Who Can Purchase Discounted Alaska Fishing Licenses?

There are discounts and exemptions available for resident seniors, veterans, and those on low incomes.

Alaska offers special licenses for resident seniors, resident disabled veterans, and several options that accommodate the special needs of Alaska’s elderly and disabled hunters and anglers. These range from free or low-cost licenses to exemptions from certain regulations that allow meaningful access to hunting opportunities to authorize someone else to harvest game or fish on your behalf.

Alaska residents who are 60 years of age or older and meet the Department of Fish and Game’s residency definition are eligible for a permanent identification card in order to hunt, sport fish, or trap for free. Also, they are not required to purchase a king salmon stamp to fish for king salmon or an Alaska state conservation stamp to hunt waterfowl.

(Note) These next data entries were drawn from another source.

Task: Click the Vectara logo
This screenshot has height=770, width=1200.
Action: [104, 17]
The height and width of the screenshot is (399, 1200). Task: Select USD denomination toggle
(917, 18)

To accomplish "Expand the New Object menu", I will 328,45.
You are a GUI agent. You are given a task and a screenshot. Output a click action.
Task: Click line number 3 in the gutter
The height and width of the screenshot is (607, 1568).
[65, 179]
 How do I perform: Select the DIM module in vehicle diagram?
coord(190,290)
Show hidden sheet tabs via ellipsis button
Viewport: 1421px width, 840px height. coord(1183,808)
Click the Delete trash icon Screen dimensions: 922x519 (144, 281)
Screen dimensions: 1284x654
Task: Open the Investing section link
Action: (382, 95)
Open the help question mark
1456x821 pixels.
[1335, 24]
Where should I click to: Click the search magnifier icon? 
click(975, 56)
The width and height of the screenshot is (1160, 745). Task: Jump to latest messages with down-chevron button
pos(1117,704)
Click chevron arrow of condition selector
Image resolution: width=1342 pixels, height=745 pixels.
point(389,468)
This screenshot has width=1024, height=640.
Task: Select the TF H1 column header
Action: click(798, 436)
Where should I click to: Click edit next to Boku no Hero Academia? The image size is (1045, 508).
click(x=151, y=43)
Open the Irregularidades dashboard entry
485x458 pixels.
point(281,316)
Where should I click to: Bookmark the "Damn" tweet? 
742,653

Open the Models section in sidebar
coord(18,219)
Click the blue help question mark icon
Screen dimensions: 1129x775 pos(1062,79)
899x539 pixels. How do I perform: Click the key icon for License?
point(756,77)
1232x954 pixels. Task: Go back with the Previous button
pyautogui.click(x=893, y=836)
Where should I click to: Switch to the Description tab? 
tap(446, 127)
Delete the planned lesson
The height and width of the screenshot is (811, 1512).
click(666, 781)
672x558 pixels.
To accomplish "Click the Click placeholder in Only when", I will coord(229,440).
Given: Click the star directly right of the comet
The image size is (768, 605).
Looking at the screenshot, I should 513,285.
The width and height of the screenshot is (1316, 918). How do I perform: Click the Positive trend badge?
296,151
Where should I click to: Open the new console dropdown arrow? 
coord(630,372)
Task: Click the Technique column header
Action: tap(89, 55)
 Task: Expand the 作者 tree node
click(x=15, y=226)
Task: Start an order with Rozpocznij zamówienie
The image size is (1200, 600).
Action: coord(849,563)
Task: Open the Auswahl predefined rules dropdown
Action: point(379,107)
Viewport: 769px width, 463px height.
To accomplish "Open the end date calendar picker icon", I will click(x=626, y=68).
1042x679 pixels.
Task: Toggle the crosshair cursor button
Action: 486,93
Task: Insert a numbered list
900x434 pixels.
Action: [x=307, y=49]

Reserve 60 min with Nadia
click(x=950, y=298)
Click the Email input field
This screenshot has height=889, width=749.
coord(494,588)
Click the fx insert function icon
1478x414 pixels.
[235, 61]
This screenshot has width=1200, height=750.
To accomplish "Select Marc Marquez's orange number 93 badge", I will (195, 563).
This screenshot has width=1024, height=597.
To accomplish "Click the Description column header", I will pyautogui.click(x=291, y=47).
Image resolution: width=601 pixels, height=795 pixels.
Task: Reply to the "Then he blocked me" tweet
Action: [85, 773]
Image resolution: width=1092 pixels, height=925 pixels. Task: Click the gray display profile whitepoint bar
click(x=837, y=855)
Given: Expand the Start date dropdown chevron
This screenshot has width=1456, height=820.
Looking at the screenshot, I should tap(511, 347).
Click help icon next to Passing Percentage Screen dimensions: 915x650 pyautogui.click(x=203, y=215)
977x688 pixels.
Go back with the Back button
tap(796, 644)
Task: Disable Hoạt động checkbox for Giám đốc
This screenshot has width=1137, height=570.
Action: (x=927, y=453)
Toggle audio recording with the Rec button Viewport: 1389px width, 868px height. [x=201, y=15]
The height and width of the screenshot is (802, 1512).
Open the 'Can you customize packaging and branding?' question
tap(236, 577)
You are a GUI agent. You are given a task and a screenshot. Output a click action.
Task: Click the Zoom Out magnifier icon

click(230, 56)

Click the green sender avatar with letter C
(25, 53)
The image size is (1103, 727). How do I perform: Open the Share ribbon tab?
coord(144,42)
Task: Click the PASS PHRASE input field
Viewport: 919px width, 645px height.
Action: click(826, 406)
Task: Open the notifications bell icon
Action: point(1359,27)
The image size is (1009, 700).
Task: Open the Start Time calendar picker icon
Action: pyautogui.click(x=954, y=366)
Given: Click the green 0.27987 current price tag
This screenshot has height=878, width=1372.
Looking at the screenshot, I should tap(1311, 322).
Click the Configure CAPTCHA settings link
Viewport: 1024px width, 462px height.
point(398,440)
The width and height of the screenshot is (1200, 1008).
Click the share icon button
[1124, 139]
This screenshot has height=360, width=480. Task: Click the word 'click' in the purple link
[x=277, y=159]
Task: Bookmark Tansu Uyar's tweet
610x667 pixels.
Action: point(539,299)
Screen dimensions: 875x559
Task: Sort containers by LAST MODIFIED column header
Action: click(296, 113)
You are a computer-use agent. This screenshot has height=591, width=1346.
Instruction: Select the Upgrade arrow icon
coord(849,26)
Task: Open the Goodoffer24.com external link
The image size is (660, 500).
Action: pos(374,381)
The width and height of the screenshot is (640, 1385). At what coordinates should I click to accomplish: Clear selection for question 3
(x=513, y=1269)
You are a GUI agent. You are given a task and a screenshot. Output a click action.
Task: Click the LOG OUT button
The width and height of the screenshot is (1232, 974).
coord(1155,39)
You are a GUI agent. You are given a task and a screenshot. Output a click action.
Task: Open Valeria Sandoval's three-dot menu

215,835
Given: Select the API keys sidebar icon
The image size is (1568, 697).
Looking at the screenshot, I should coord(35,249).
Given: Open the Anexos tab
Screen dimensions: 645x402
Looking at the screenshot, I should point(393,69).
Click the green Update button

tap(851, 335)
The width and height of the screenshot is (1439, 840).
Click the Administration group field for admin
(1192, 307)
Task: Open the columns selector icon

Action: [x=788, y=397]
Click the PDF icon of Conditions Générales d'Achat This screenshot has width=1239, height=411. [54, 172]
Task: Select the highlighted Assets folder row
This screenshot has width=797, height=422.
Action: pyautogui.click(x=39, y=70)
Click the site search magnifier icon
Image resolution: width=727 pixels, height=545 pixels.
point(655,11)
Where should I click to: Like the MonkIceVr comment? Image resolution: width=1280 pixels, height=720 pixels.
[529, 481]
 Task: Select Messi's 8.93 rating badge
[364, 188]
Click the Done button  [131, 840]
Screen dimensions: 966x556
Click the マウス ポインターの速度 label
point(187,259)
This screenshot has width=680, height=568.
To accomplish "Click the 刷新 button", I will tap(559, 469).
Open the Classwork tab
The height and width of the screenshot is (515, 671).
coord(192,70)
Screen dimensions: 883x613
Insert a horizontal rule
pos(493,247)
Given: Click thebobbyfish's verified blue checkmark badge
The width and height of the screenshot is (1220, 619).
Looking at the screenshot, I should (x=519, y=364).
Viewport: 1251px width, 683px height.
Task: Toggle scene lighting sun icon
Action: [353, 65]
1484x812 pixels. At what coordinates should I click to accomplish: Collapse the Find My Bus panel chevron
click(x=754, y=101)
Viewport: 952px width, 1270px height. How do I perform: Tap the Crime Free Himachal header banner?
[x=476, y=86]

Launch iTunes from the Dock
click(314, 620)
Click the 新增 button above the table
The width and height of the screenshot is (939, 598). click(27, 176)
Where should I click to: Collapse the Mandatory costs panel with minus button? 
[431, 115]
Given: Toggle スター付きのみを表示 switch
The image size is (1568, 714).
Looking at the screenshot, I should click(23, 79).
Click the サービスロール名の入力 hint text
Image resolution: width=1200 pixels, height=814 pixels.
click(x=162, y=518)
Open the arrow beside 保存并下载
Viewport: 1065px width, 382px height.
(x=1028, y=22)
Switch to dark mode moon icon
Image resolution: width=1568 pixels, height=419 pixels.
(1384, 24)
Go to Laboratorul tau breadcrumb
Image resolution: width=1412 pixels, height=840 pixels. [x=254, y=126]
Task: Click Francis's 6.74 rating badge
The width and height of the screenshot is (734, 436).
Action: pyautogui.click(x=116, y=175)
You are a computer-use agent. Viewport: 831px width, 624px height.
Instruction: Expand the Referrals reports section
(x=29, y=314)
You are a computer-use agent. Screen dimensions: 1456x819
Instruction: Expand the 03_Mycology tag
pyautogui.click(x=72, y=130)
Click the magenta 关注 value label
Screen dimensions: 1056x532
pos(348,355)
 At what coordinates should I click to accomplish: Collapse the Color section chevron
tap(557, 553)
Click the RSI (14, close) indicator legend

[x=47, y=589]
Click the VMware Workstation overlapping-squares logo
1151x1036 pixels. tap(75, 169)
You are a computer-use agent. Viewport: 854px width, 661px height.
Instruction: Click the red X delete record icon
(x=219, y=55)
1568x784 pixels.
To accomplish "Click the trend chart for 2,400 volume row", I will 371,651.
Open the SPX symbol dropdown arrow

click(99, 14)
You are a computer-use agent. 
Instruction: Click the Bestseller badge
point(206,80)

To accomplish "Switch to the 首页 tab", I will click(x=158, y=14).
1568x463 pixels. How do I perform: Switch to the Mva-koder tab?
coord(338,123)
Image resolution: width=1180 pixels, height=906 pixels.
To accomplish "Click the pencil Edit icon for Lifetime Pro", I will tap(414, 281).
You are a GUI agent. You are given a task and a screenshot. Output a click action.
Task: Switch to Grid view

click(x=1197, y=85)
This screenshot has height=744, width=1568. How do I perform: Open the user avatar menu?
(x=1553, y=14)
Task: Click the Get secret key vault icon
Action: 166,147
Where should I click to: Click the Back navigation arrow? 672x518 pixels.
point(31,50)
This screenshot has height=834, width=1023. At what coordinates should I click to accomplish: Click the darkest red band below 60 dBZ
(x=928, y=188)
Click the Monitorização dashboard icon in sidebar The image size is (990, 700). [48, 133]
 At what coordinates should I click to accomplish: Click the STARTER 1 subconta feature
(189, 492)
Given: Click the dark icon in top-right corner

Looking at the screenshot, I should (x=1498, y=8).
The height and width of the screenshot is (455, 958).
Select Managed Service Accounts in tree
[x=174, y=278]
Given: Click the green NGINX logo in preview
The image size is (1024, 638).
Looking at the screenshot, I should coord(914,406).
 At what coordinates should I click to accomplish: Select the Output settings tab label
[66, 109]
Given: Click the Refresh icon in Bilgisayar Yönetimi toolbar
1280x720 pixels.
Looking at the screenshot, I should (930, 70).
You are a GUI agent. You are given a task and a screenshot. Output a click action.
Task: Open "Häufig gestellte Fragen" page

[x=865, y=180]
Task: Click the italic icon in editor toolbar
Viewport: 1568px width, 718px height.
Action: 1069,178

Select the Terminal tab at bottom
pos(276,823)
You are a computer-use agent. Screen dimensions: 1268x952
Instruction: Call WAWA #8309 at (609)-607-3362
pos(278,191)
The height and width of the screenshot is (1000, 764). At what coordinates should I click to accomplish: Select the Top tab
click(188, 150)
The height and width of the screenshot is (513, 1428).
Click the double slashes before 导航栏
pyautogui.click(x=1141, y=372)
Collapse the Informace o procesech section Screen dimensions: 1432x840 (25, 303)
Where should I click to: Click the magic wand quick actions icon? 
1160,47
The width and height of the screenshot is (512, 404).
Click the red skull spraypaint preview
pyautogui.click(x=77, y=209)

Resident Low-Income Licenses

To be eligible for a low-income license, a person must meet the Alaska residency definition. The annual fishing, hunting, and trapping license fee is $5.00 for a resident who has an annual family or household income equal to or less than the most recent poverty guidelines for the state set by the United States Department of Health and Human Services for the year preceding application.

Special Fishing Licenses in Alaska

To view the complete list of Alaska fishing and hunting licenses, including all other special licenses, just visit the link: Licenses, Stamps, and Tags.

Proxy Fishing

Alaska’s proxy laws allow Alaska residents to harvest fish and shellfish for other Alaska residents who meet at least one of the following four criteria:
1) 65 years of age or older;
2) legally blind (affidavit required);
3) 70% or greater physically disabled (affidavit required).
4) Developmentally disabled (affidavit required)

These are the only four conditions for which proxy fishing is allowed. If none of these conditions apply, then proxy fishing is not allowed.

Where Can I Buy an Alaska Fishing License?

The Alaska Department of Fish and Game

Alaska fishing license can be purchased through state offices that are open Monday through Friday, 8 am-5 pm, with the exception of state holidays.

Alaska residents age 60 or older and Alaska disabled veterans who maintain their residency may participate in sport fisheries without a sport fishing license but must apply for and possess an ADF&G Identification Card. Alaska Identification Card applications are available online and at Fish and Game offices.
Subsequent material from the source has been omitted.